* [Text]
+ + + +

Now Beau likes to pet him and coo, "Good for you, Bobby. You're still alive. You're a very good liver."
Just looking at him makes me feel better. Touching him soothes me right down to my heart.
And of course there's Beau. I took this photo one day when he came into the room and said proudly, "I fixed it. I fixed my hair." He's spent a lot of time trying to make me laugh lately. He's really good at it. I think he even made me laugh once or twice the night I was lying in my own shit on the bathroom floor.
He's been doing so much for me, both practically and emotionally! He drives me everywhere I need to go as I sort out the insurance problems. He holds me when I cry. He cooks and cleans because I can't. I've been hurling myself into his arms for a big hug a lot these days.
I don't feel like what I'm going through is my fight. I feel like it's our fight. I've never had that kind of love before.
And he keeps doing sweet little unexpected things for me, like leaving this little dish of flowers at my place at the table.
He doesn't really enjoy it, but he's been taking me second hand shopping a lot too. It hurts my body like crazy, but it helps my heart.
I found the Crown Trifari brooch on the right for $8. I already had the other one.
I've found some fun things, like this great, mid-century modern scarf.
I've bought a few new things, like this atomic age shower curtain, but I've been so worried about money ...
... that I've mostly stuck to cheap, second hand stuff. This is a ring!
I found these two brooches at two different stores in less than a week. What are the odds of that happening?
I'm trying to find hope wherever and whenever I can, like in these birds.
But the truth is, I'm scared, really really scared. I have to remind myself over and over and over again that, no matter what happens, I won't end up on the streets. I won't ever have to turn a trick ever again. Nobody is going to pound into my body and hurt it even more -- again. I won't lie down beside a dumpster and die in an alley strewn with used needles and condoms.
Beau and I have been talking about what we'll do financially if the insurance company does the cruel and unjust thing -- if I lose my income, and lose a battle in court. The short answer is that Beau would have to find a way to support me. He says he could, if he had to. But I know it would be hard. Extremely hard.
I know that he's already worn to the bone by all we've been going through. It hurts him to see me suffering. It hurts him to see others treat me so cruelly and selfishly. He does everything he can to help me, but I worry that he's doing too much.

+ + + +

* [Your task]
Please name the price the text gives for the Crown Trifari brooch.

* [Data records]

+ + + +

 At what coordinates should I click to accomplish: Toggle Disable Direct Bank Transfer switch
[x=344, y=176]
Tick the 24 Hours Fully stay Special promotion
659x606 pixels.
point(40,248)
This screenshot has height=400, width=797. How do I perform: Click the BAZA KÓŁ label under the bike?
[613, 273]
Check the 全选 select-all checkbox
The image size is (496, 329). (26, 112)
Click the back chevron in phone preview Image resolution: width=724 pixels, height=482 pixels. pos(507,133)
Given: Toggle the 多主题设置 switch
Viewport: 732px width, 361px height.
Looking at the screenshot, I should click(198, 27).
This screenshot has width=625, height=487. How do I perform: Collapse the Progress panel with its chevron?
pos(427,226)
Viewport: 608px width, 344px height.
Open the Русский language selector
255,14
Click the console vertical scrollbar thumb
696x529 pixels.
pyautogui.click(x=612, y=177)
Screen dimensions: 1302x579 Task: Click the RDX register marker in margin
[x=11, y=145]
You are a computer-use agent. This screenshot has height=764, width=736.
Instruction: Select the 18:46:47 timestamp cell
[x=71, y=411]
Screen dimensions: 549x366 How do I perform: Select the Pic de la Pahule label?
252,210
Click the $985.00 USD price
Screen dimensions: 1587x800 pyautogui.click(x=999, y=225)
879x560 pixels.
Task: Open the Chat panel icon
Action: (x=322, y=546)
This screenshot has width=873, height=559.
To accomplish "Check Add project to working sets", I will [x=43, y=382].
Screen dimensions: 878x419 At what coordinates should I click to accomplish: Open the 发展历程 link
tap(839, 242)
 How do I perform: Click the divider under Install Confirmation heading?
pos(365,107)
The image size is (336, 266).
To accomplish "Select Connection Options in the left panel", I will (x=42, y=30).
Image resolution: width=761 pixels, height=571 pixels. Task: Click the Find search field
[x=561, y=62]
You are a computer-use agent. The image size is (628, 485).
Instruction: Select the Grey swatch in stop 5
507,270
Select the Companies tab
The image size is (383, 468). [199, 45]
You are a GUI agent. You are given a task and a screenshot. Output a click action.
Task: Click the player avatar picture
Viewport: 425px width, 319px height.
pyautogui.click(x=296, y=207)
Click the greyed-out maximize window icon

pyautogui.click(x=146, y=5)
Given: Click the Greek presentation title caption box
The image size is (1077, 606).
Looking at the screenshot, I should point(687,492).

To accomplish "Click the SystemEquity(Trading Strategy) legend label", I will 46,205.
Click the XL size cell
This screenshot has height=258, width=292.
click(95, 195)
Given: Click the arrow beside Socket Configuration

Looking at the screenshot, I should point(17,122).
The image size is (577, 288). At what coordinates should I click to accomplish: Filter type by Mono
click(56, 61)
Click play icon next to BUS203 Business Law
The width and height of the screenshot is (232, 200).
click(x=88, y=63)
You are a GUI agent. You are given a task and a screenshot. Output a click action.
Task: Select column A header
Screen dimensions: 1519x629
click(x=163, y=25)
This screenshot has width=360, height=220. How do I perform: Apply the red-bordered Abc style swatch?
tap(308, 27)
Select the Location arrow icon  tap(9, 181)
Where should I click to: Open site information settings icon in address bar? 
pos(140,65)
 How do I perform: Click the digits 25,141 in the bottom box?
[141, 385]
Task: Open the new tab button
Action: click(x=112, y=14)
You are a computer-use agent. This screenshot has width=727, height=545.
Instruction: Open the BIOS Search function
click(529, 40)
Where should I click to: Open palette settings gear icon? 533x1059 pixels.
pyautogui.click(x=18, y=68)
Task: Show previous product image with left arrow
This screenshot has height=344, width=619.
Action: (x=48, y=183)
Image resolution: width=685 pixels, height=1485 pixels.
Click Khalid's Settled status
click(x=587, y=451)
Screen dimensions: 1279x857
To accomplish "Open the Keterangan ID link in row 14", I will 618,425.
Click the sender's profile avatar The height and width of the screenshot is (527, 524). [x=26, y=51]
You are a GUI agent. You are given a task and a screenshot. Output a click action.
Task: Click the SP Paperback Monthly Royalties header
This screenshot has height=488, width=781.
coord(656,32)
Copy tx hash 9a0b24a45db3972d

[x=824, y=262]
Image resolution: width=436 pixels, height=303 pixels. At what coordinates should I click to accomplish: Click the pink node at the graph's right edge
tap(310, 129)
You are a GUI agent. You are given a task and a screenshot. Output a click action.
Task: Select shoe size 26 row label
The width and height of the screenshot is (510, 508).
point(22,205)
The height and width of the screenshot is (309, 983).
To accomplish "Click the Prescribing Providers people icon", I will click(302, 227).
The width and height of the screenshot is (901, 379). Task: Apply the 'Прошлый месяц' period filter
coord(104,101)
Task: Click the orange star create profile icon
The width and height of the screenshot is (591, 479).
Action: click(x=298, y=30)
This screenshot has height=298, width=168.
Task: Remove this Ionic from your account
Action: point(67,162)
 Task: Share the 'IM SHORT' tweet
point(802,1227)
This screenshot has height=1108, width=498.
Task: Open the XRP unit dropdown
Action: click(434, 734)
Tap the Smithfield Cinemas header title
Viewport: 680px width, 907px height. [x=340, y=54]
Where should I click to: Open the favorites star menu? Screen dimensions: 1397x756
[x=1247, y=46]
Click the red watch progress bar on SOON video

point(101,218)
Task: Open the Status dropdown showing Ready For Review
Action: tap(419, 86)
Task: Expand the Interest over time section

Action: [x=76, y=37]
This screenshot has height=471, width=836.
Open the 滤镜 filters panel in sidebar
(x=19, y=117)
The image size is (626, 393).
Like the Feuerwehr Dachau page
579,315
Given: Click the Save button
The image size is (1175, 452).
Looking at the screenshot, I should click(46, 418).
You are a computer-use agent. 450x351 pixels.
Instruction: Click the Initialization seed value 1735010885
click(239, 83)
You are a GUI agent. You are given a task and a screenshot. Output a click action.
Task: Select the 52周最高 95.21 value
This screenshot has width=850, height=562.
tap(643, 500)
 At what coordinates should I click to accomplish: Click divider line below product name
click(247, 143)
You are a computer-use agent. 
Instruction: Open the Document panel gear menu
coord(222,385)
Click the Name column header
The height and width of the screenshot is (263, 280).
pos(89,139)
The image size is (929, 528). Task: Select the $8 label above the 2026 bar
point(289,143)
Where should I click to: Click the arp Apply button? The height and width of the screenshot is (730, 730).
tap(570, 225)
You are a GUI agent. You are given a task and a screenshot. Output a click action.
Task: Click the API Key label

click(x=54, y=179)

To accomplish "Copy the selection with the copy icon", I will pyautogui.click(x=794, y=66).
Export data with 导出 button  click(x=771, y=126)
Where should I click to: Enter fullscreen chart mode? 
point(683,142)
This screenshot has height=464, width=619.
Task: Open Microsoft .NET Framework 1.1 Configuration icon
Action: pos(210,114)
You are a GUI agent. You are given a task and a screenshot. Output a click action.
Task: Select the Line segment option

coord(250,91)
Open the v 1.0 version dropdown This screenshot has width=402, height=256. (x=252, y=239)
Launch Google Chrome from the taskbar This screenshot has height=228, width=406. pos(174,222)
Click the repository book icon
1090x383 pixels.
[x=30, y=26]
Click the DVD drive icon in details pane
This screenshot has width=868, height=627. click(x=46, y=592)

+ + + +

* [Task answer]
$8